- **Texto de referência**
►
Cansado ou cancelado? Como a neurociência explica a Cultura do Cancelamento

17/02/2021 às 03:303 min de leitura

A Cultura do Cancelamento tem se tornado um dos assuntos mais comentados dos últimos dias. Até para quem desconhecia o termo, a ideia de “cancelar” uma pessoa pela sua conduta tem se tornado mais aceitável e, em alguns aspectos, moralmente, correto. Porém, o que define quando e quem cancelar? Existe um limite, uma atitude ou uma barreira pela qual a pessoa atravessa que a conceda o castigo de ser socialmente cancelada?

O que hoje chamamos de cancelamento nada mais é do que a desistência do outro. Ou seja, quando há um sentimento triste em relação a alguém, que gera uma falta de perspectiva de que este alguém mude de conduta.

Um caso atual que ilustra essa teoria é o reality show Big Brother Brasil. Na vigésima primeira edição do programa, o cancelamento tem ocorrido dentro e fora da casa. Do lado de dentro, a maioria dos participantes cancelou o jogador Lucas Penteado, enquanto do lado de fora, seus algozes, como Karol Conká, Lumena e Nego Di, entre outros, estão sendo vítimas do cancelamento por parte do público.

Esgotamento mental

Parte dessa desistência acontece devido a um esgotamento mental. Quando há esse cansaço que culmina no esvaziamento das forças e no desaparecimento da vontade, podemos dizer que é quando começa o cancelamento.

Mesmo que de forma inconsciente, a preguiça se instala não pela falta de investimento afetivo ou irresponsabilidade na dinâmica da relação, mas pela desistência das ações que tinham por objetivo inicial a reciprocidade.

Quando chegamos a este estágio de esgotamento, significa que chegamos a um ponto sem retorno, que pode justificar a atitude de algumas pessoas dentro da casa com relação à conduta dos outros participantes.

É um sentimento praticamente irreversível e, por mais que a outra parte demonstre o interesse de mudança, já não há credibilidade nem motivação. Até quando há essa motivação, sempre existirá o receio, a sensação ansiosa e negativa de voltar a ser como era, tudo outra vez.

Como isso funciona no cérebro?

O excesso de liberação de dopamina, hormônio neurotransmissor da recompensa, necessário para a nossa sobrevivência, está sendo utilizado de forma constante e excessiva, diferentemente de como programado em nosso código genético. Isso aumenta a ansiedade, que é uma pendência que exige cada vez mais a produção deste mensageiro químico.

A ansiedade, como mecanismo de defesa, busca no sistema límbico memórias negativas para nos protegermos, mesmo que a condição não seja de perigo de vida, mas que apenas nos tragam sensações ruins. O uso da inteligência emocional para um autoconhecimento promove melhores opções para sabermos lidar com os sentimentos e emoções, manipulando assim nosso organismo para um melhor equilíbrio mental.

Quando desregulados, nossos mensageiros químicos encontram-se em desequilíbrio, resultando assim numa avaria na mensagem enviada, fazendo assim ter perdas cognitivas, resultado de comportamentos narcisistas, egocentristas e da falta da razão, ou razão abstrata.
◄
- **Dados fornecidos**
►
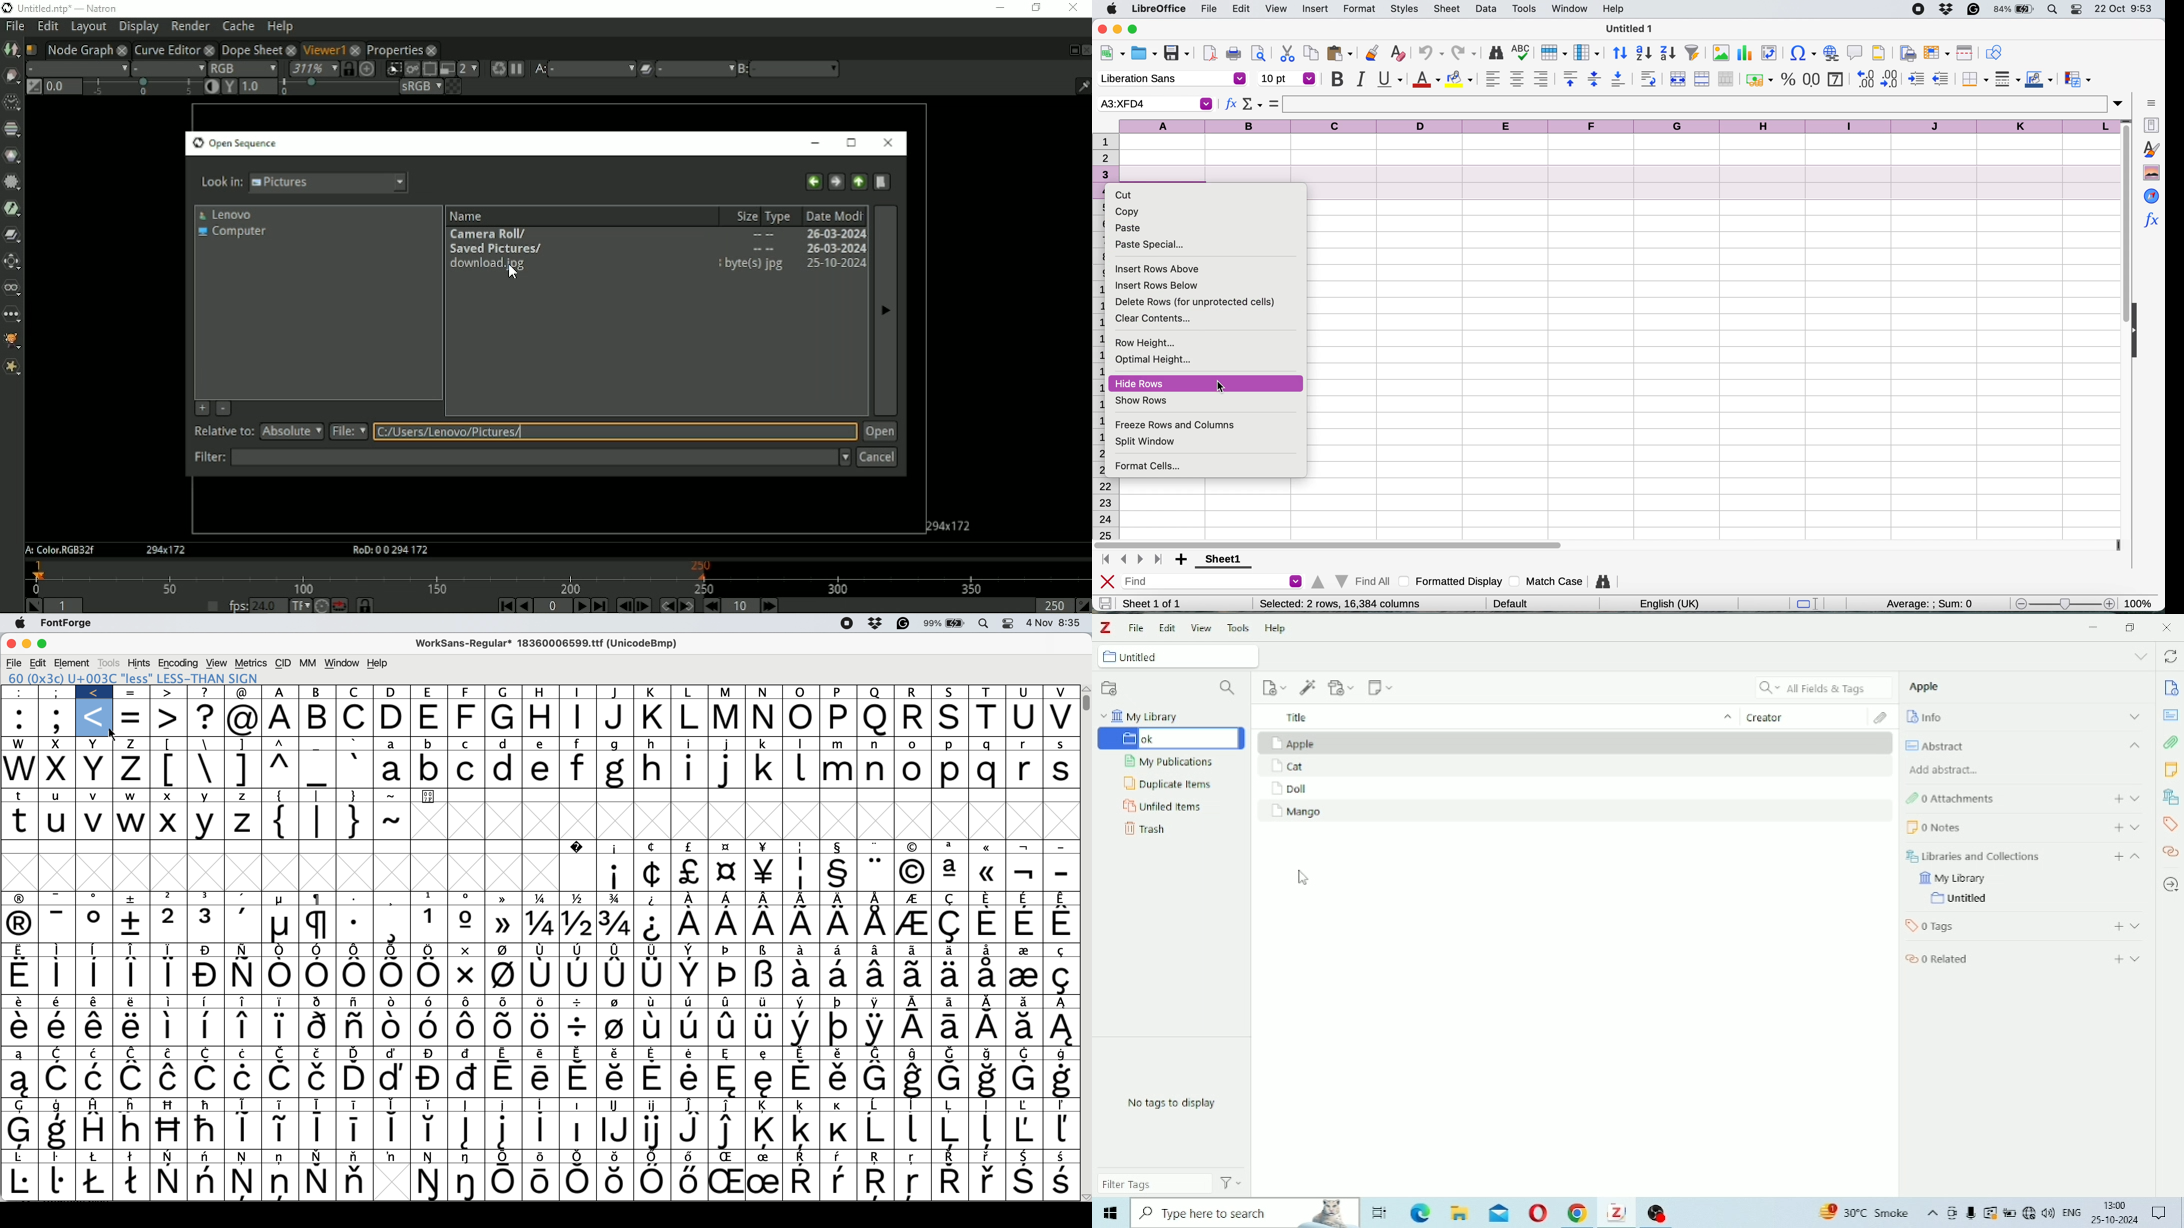 The width and height of the screenshot is (2184, 1232). I want to click on insert or edit pivot table, so click(1766, 53).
◄
- **Enunciado 1**
Relacione todas as pessoas mencionadas pelo nome no texto sobre a Cultura do Cancelamento.
- **Enunciado 2**
Dê continuidade ao texto sobre a Cultura do Cancelamento, prosseguindo a partir de sua última frase.

- **Resposta 1**
- Lucas Penteado
- Karol Conká
- Lumena
- Nego Di

- **Resposta 2**
Egocentrismo

Uma das explicações que a neurociência encontra para o esgotamento mental seria o fato de as pessoas estarem concentradas no próprio ego e obsessivas por si mesmas.

Pensam que estão com a razão e acreditam tanto nas próprias certezas que não conseguem reconhecer através da racionalidade a possibilidade de estarem erradas. Boa parte delas usa da manipulação e do ambiente para tentar entender de forma inteligente a outra pessoa ou a situação; tenta se antecipar ao que “acredita” que acontecerá; e desiste antes mesmo de começar, ou, frente às suas percepções, “antes de se machucar”.

Sem o autoconhecimento não é possível compreender o outro

“O outro sempre carrega em si aspectos que são meus, pois nossa condição humana nos coloca ora como espelho, ora como reflexo.”

Essa dialética mostra que um dos maiores problemas da sociedade moderna não é somente o egoísmo, o egocentrismo, o “achismo”, a falta de razão e a falta de educação, mas, sim, a falta de capacidade de pensar nas possibilidades.

A grande maioria das pessoas sofre por não saber administrar soluções, por não conseguir avaliar as questões, as informações e seus motivos, e por querer impor julgamentos ao fato, e julgar sem antes ser juíz de si mesmo na própria razão, é imperativo de conflito. Por isso há tantas pessoas cansadas umas das outras, sendo que, na verdade, elas se cansam delas mesmas.

O cansaço vem da indisposição em não saberem lidar com o outro, visto que pensam que os outros é que precisam se moldar a elas. Como justificativa de estarem cansadas de si mesmas, cansam-se das outras quando elas não atendem às suas expectativas egoístas.

Por fim, para que esse “caleidoscópio humano” seja rico, colorido, completo em toda a sua diversidade, é necessário que façamos conexões de forma equilibrada. Que desenvolvamos uma engrenagem relacional que nos confira a capacidade de experimentar o lado bom da vida, o bem do mundo e o melhor de nós.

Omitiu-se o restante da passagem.